EXERCISE AIM
Leaving the pictures aside, transcribe only and exactly the lines from the one with "1456x819 pixels. Task: Open the 设置(S) menu" through the end of the entries, both included.

═══ DATA

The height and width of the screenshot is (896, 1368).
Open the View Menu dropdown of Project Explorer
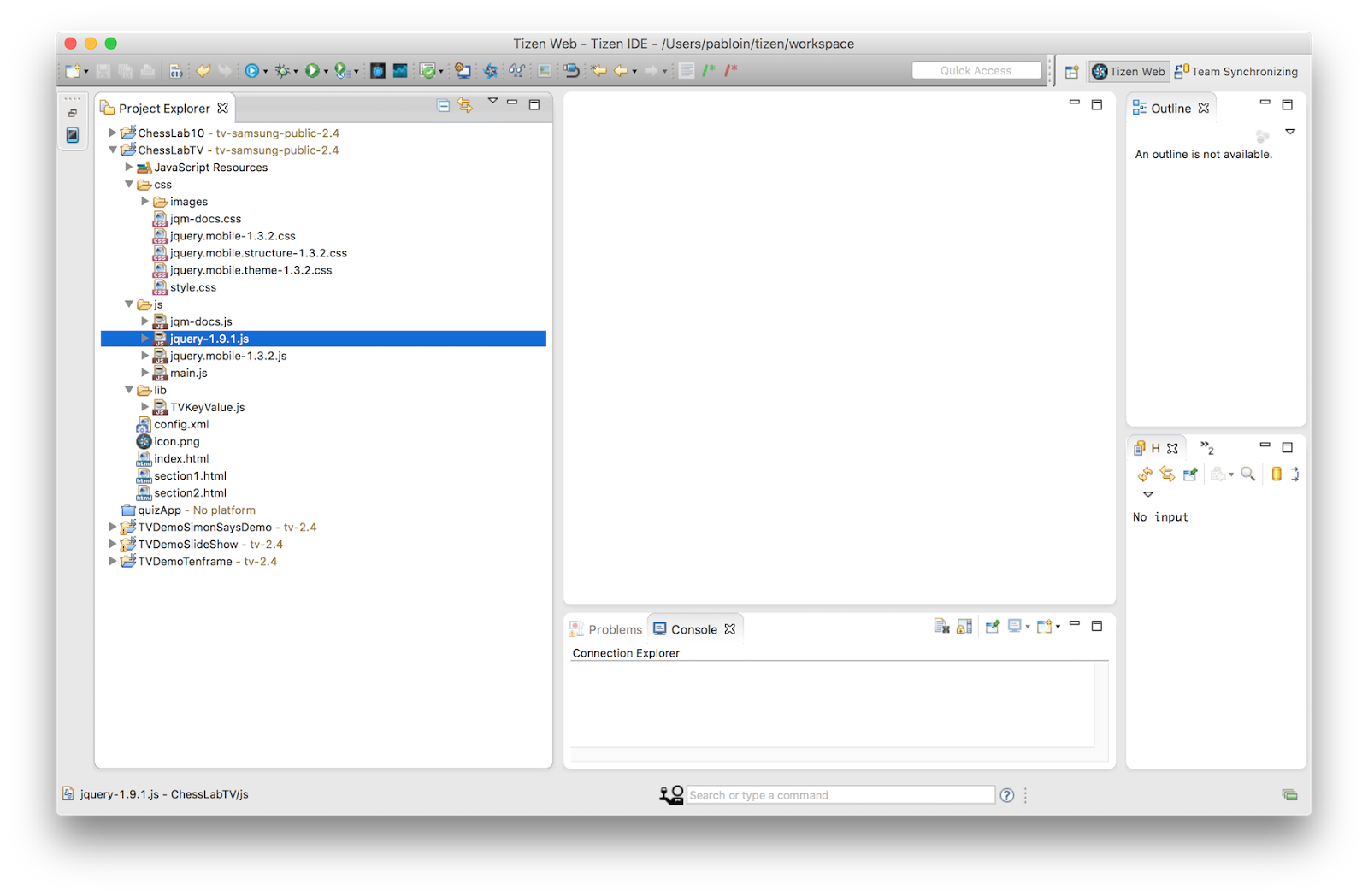click(x=493, y=101)
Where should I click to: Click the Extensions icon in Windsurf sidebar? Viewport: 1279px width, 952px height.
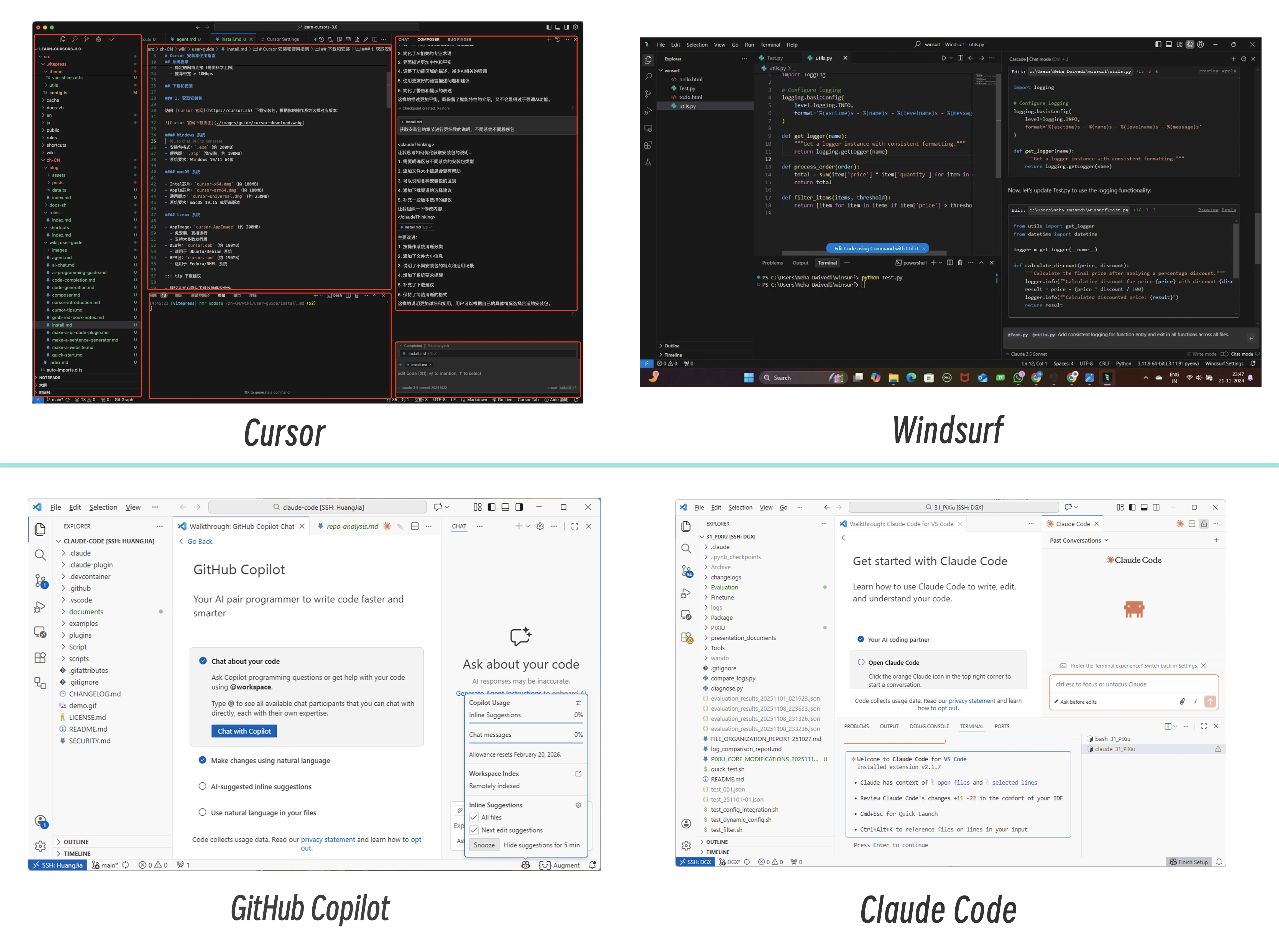648,145
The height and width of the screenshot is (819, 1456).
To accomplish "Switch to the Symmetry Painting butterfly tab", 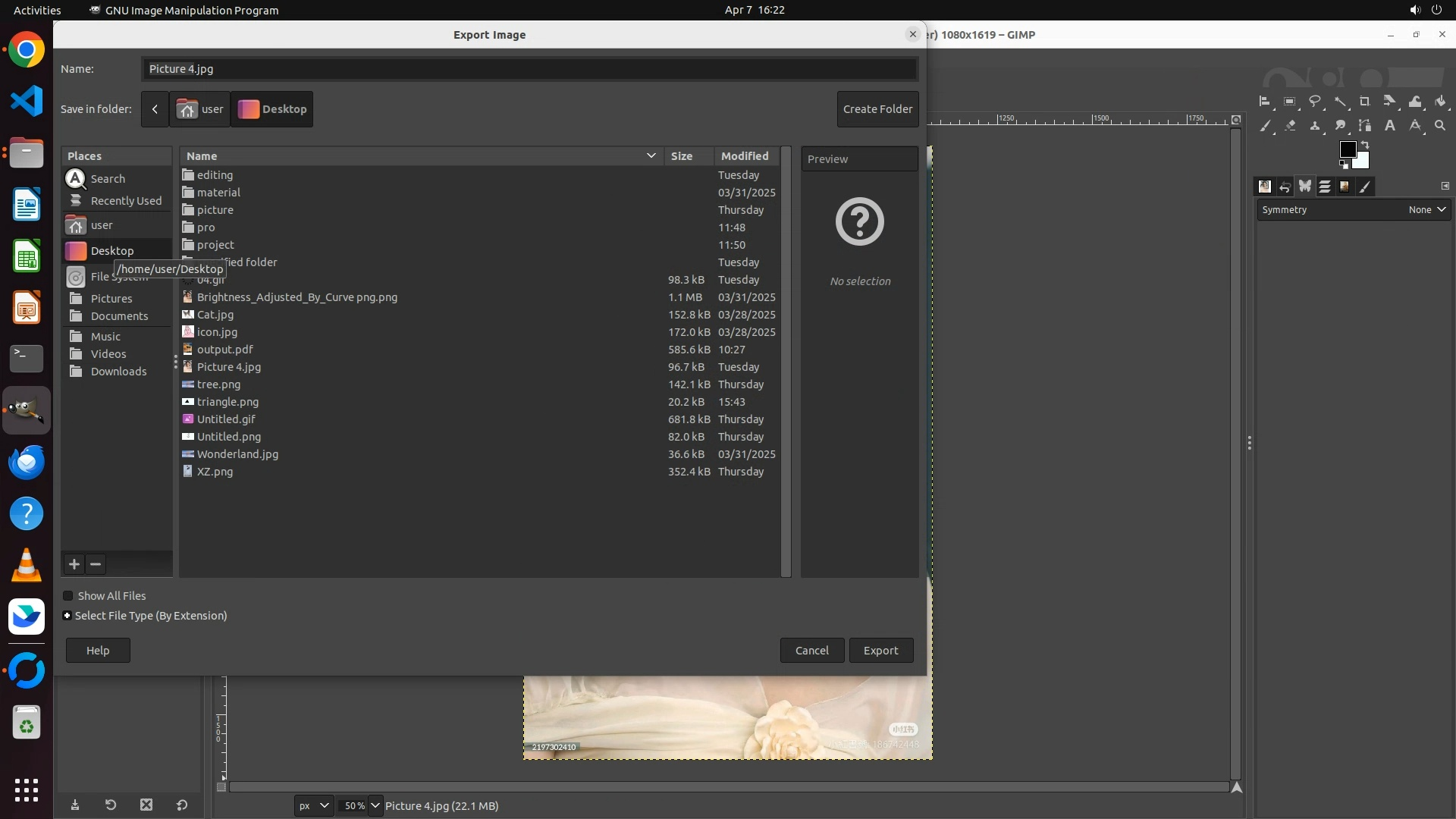I will pyautogui.click(x=1304, y=187).
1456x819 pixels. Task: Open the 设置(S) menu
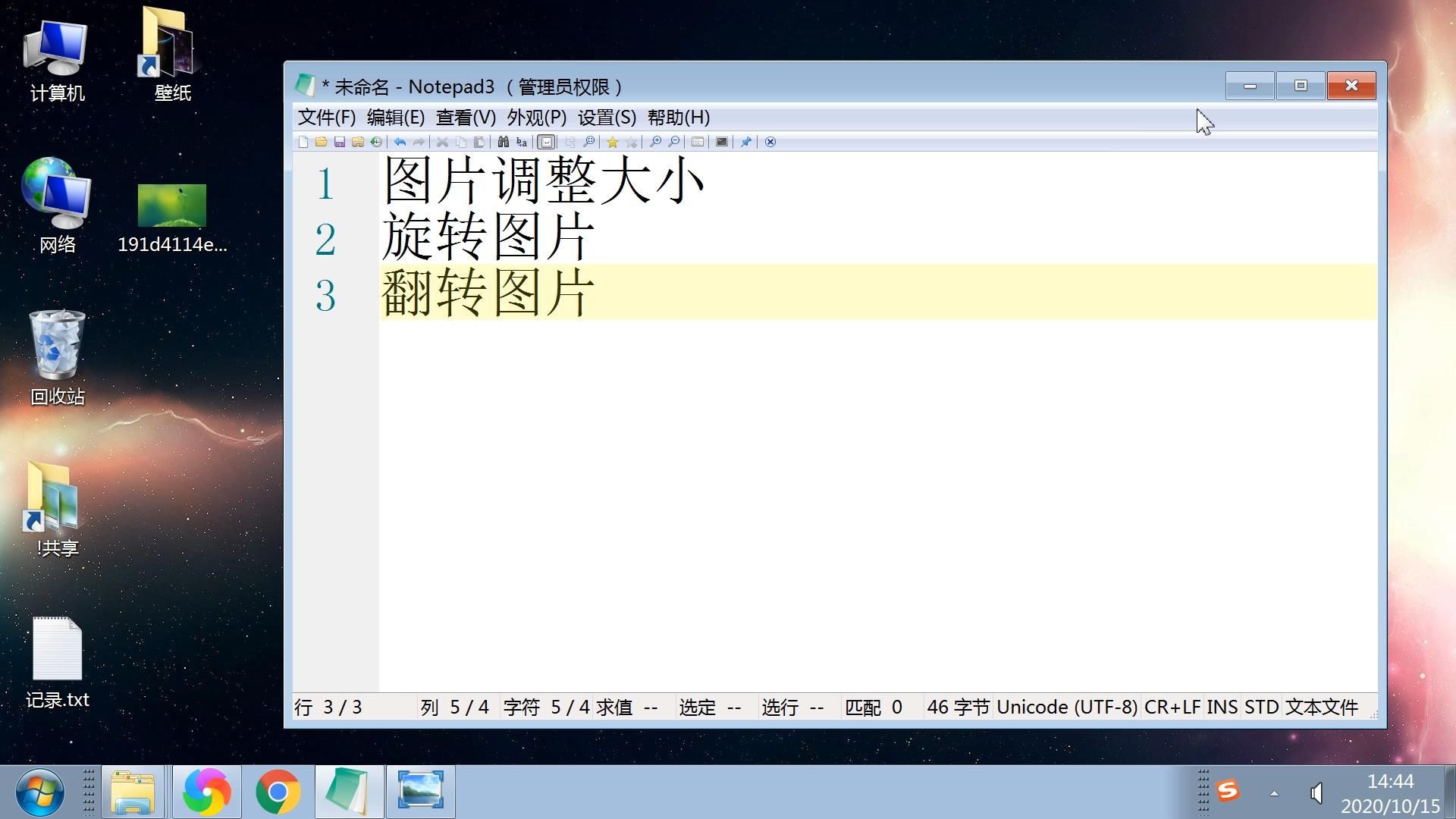[607, 118]
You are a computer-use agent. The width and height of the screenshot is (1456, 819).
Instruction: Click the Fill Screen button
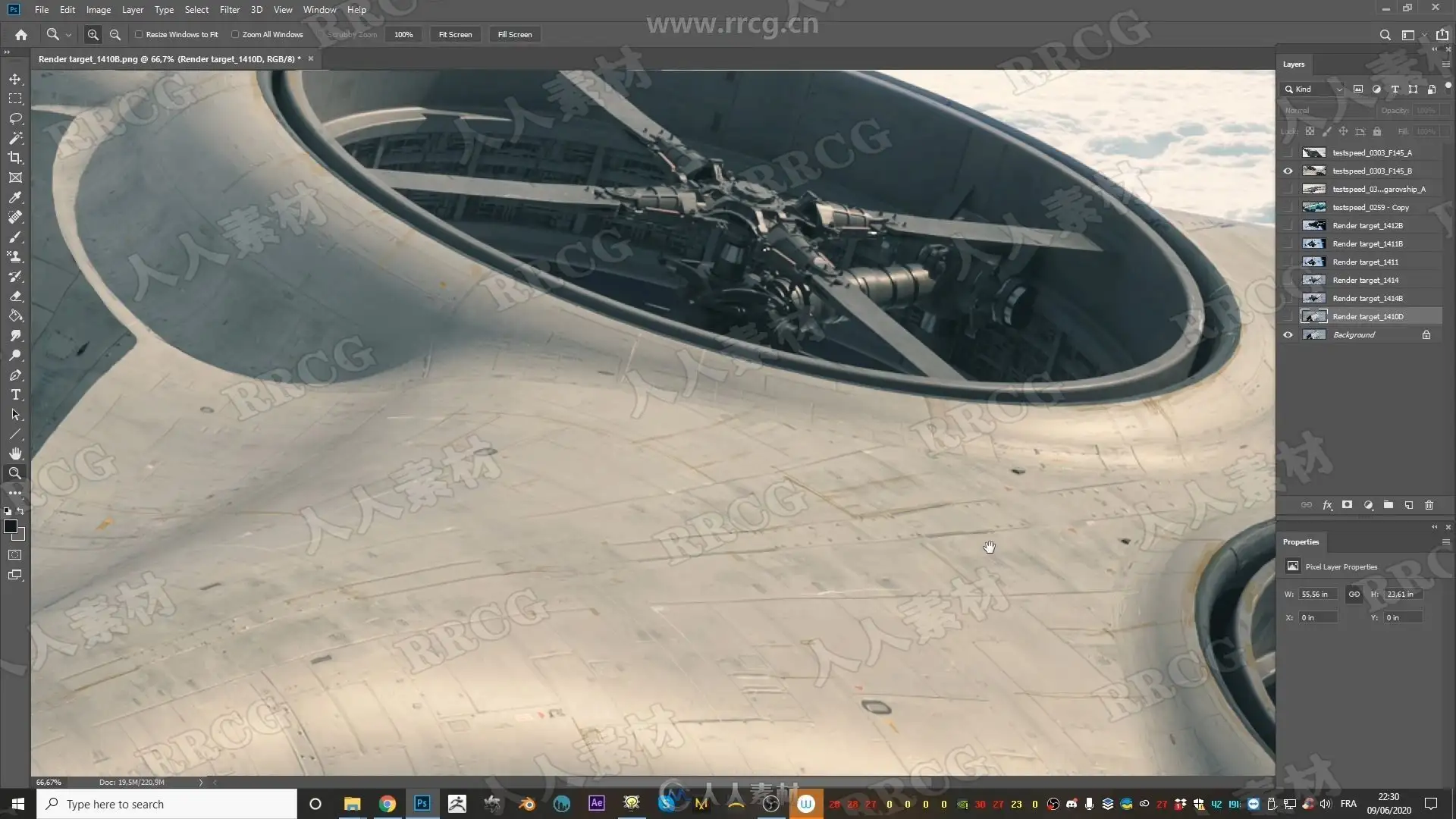click(x=514, y=35)
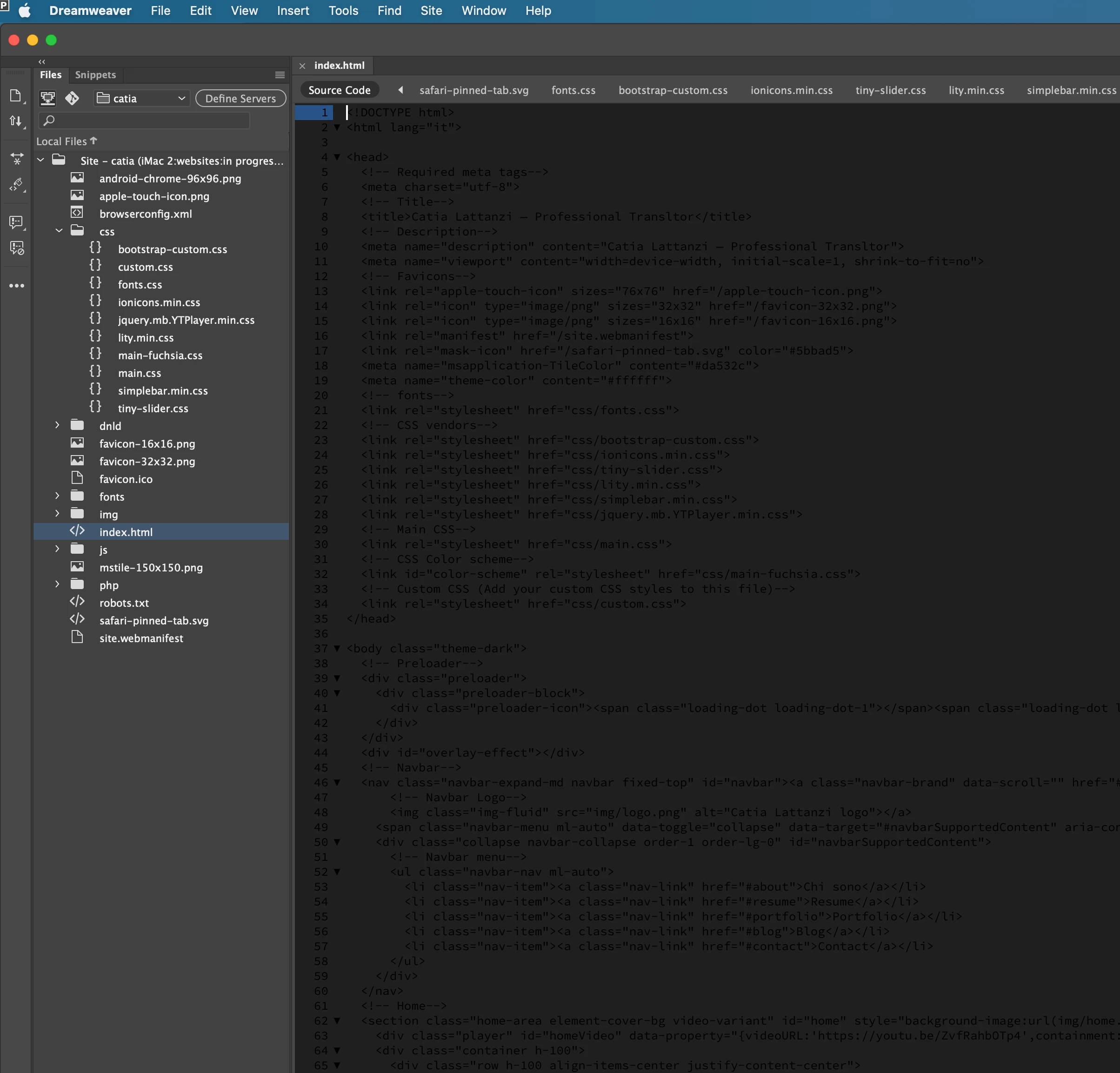The height and width of the screenshot is (1073, 1120).
Task: Click the Files panel search field
Action: click(144, 120)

══════

RESPONSE TO THIS EXERCISE
1456x819 pixels. Task: Open the 设置(S) menu
[607, 118]
You are a computer-use agent. The width and height of the screenshot is (1456, 819).
Instruction: Click the Fill Screen button
click(x=514, y=35)
The height and width of the screenshot is (1073, 1120).
Task: Click the Files panel search field
Action: click(144, 120)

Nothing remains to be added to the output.